Says U.S. Support for Democracy in the Arab World Marks Historic Change and Represents Unique Challenge
June 9, 2005—A Council-sponsored Task Force, In Support of Arab Democracy: Why and How, says that the United States should support the evolutionary development of democracy consistently throughout the Middle East. It points out that a strategy to promote democracy entails inherent risks, but that "the denial of freedom carries much more significant long-term dangers."
The Task Force, comprised of leading regional, economic, diplomatic, and business experts, finds that democracy promotion is the best means to achieve stability in the Middle East as well as important in restoring America’s credibility in the Arab world. It is also consistent with American ideals.
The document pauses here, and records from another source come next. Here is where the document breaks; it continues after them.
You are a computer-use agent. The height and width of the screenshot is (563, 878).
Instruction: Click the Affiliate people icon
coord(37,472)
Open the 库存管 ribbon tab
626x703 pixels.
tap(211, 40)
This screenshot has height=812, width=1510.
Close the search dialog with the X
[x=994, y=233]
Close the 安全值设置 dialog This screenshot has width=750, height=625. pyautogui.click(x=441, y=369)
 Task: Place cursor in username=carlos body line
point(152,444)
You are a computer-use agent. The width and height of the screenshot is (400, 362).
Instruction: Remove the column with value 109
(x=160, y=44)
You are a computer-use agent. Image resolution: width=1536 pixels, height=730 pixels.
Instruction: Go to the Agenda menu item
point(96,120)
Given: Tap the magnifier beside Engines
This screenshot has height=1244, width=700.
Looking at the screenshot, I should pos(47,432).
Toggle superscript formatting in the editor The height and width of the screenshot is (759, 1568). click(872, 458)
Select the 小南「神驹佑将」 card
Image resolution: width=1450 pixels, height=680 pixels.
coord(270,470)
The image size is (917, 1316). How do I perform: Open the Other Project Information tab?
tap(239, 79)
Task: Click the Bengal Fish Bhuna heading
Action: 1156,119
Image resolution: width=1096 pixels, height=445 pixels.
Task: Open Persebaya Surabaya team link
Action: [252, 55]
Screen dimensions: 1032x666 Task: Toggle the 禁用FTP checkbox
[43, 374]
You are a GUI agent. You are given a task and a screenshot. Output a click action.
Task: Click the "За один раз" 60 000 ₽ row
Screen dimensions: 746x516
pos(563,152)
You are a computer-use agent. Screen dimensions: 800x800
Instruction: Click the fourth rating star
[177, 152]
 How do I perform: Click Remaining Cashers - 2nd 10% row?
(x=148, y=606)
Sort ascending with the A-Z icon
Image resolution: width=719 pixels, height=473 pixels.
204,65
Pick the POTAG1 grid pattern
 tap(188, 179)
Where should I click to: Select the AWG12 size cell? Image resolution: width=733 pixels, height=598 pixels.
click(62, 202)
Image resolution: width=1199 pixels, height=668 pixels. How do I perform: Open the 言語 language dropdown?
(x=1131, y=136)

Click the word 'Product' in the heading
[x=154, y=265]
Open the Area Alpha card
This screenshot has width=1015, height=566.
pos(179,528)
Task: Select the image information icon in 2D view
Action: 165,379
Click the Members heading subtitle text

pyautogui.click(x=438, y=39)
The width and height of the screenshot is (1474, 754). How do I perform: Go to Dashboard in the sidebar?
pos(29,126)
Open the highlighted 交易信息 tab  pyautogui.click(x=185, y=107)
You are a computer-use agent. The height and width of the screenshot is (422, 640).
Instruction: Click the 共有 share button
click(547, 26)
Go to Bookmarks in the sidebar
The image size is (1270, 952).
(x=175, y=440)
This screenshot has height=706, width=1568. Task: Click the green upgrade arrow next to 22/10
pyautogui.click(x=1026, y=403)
The report states that democracy will not resolve the problem of terrorism entirely, but that "more open political environments will likely weaken the pull of extremist ideologies that fuel violence."
The independent, bipartisan Task Force, co-chaired by former Secretary of State Madeleine K. Albright and former Congressman Vin Weber (R-MN) and directed by Council Next Generation Fellow Steven A. Cook, cautions that "if the new policy is implemented in ways that are superficial, halfhearted, underfunded, and inconsistent, it will yield new allegations of hypocrisy and further damage relations between the United States and Arab populations."
Drawing on consultations in the region with Arab thinkers, business leaders, and reform activists, the Task Force urges the Bush administration to:
- Encourage Arab leaders to develop public, detailed "pathways for reform that respond to the specific demands for change made by citizens within each Arab country."
- Remain vigilant in the fight against terrorist organizations but "no longer turn a blind eye when Middle Eastern leaders use national security to justify the repression of non-violent Islamist organizations."
- Use financial and military assistance to provide incentives for reform.
- Promote economic and political reform simultaneously.
- Make the quality of bilateral relations contingent upon reform. "Countries demonstrating democratic progress will benefit from close relations with the United States, while Washington should distance itself from those countries that lag behind."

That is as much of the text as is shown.